True, and that feature is "headcell" once they are implemented for loops.
Actually, what I think compass raster should do is to start from the given
dimension and go downwards until it finds the loop. That way it shows
all dimensions, with the currently active dimension on top - not at all
a bad arrangement. Or you could put it in the middle, which would be nice
as well.
> This dimension list example is a good example: there's a good reason to
> have and to not to have the dimensions as a loop. We'll want these both
> at the same time. I could make an advanced guess, though: whatever is
> using the list will now whether it wants a loop or a rank. So it could
> decide between getNeighbour and getLoopNeighbour. But I called this a
> problem: this way the looping link would mean nothing at all. Bye bye
> all mathematical beauty.
I wouldn't say it doesn't *mean* anything. I think that the cases where
you have a logical loop but want a list are a minority (like compassraster)

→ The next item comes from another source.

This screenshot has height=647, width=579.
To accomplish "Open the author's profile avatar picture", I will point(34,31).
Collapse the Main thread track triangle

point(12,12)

and usually in those cases, starting from the accursed cell is actually exactly
what *should* be one, putting the "current cell" on top of (or in the most
important position) of the list.
> >> Suggestion that-is-the-most-relevant: think about this, tell me why I'm
> >> wrong, and tell me what to do in compass raster :-)
> >
> > Maybe change d.masterdim to d.2?
>
> Yup, these is sure the right thing to do for the dimension list. But
> it's a more general problem. We'll get lots of corner lists. Should be
> spec this stuff and make it a supported feature?
How is it no supported now? ;)
> P.S. Sorry. I'm trying to spare words, but it's not that easy.
You're doing much better already.
Like I said, this is something we need to discuss face-to-face as well as
with Ted. Once you spend time with him and possibly grasp his sense of
aesthetics things may become much clearer.